Word and element location data
-- Start --

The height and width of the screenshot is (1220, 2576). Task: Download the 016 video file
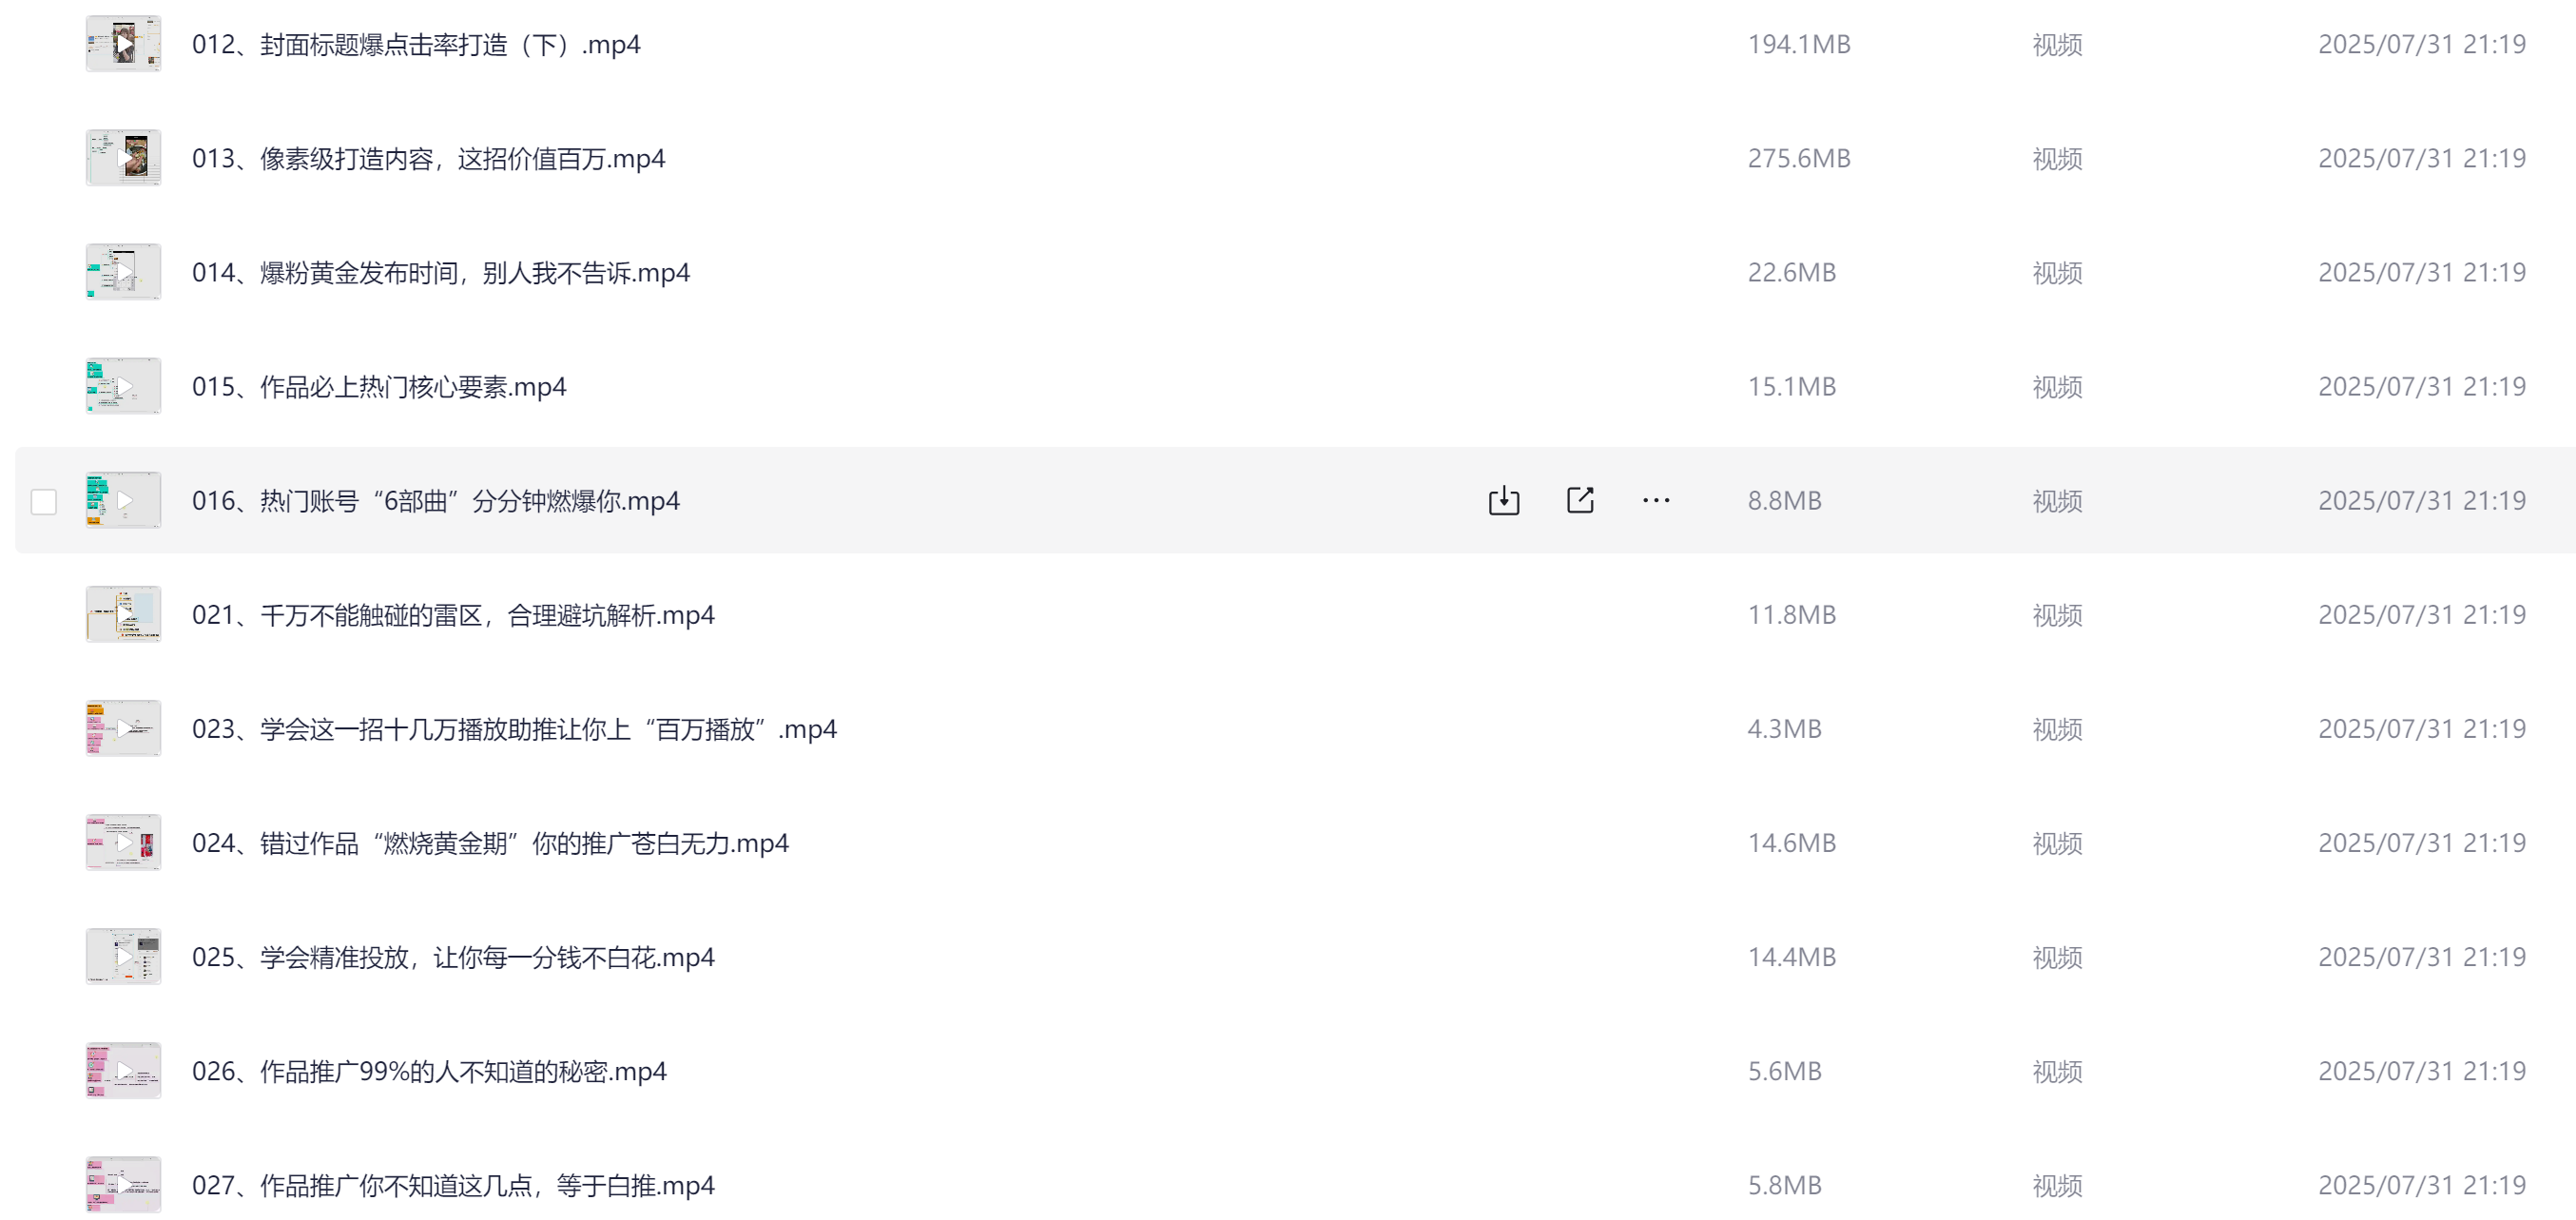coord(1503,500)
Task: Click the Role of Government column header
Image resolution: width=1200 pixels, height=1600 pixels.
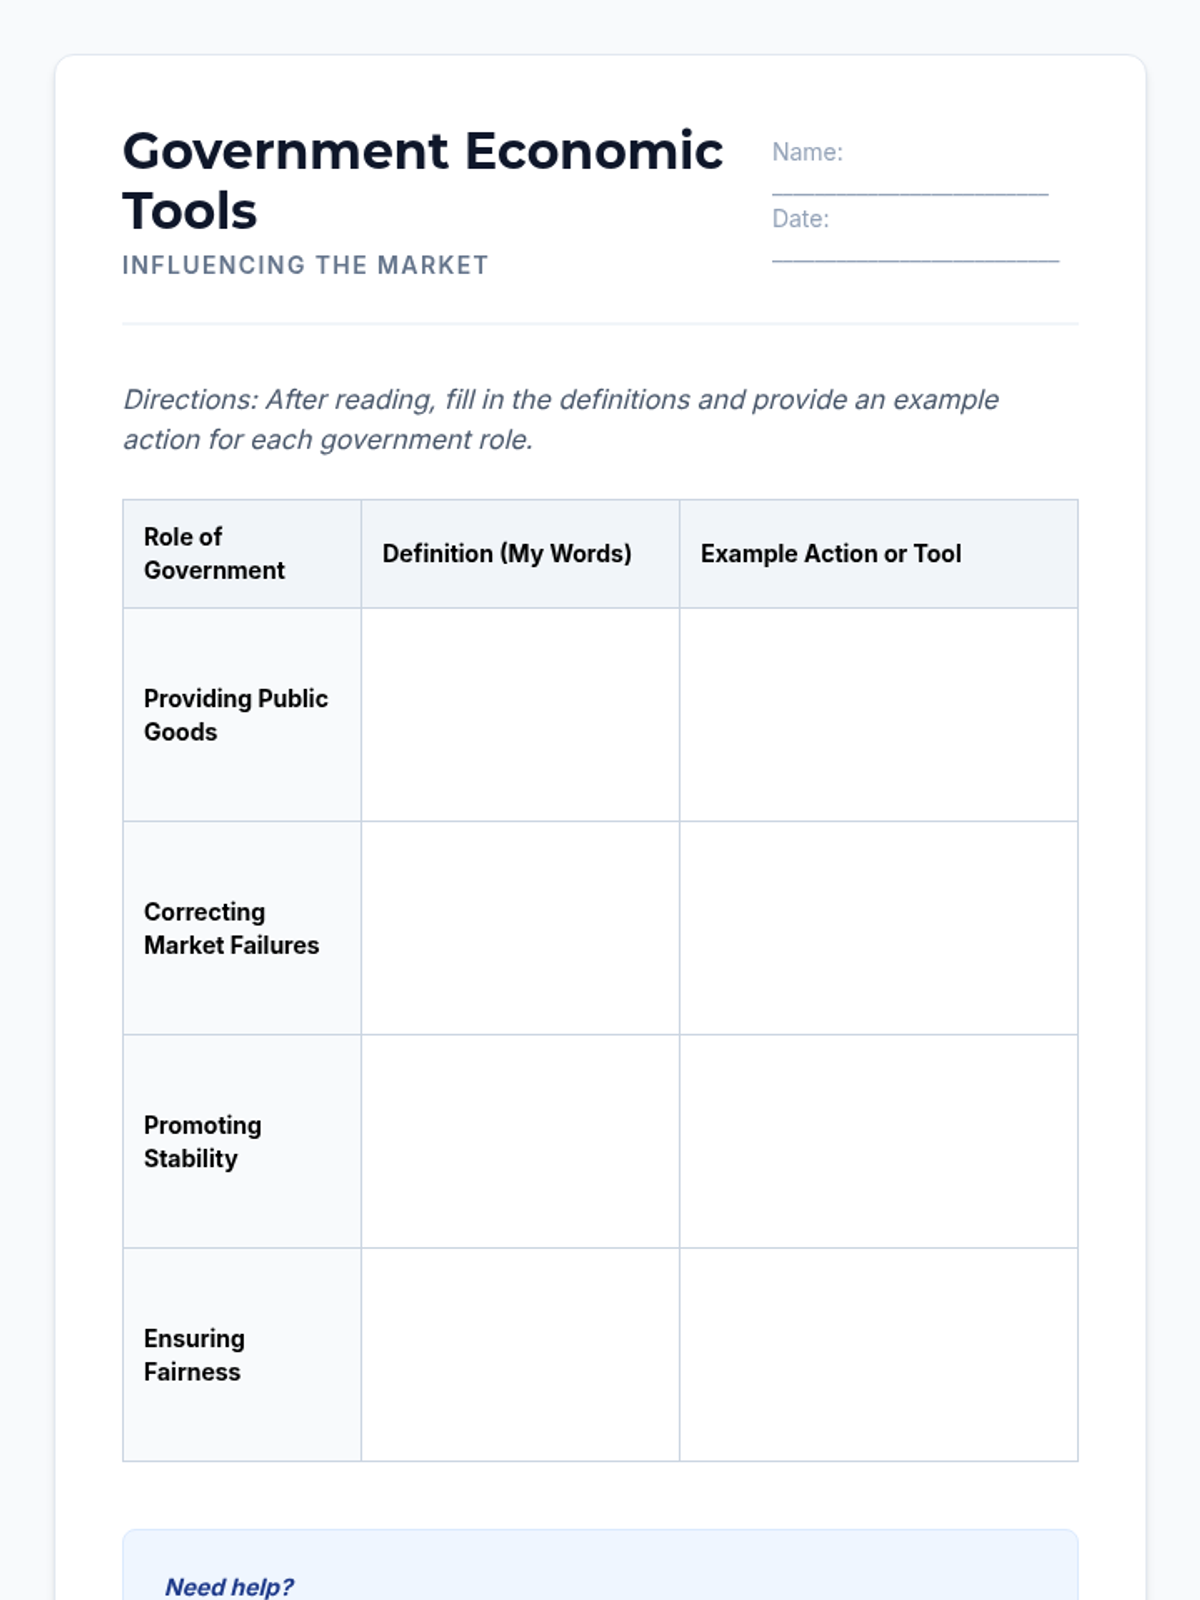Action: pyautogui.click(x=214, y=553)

-- End --

=== Task objective ===
Write out every row above again, requests included, shifting each coordinate in the answers by adding 145. Leave the pictures out.

=== Response to the exercise ===
The height and width of the screenshot is (1220, 2576). Task: Download the 016 video file
coord(1648,645)
Task: Click the Role of Government column header
Image resolution: width=1200 pixels, height=1600 pixels.
Action: pyautogui.click(x=359, y=698)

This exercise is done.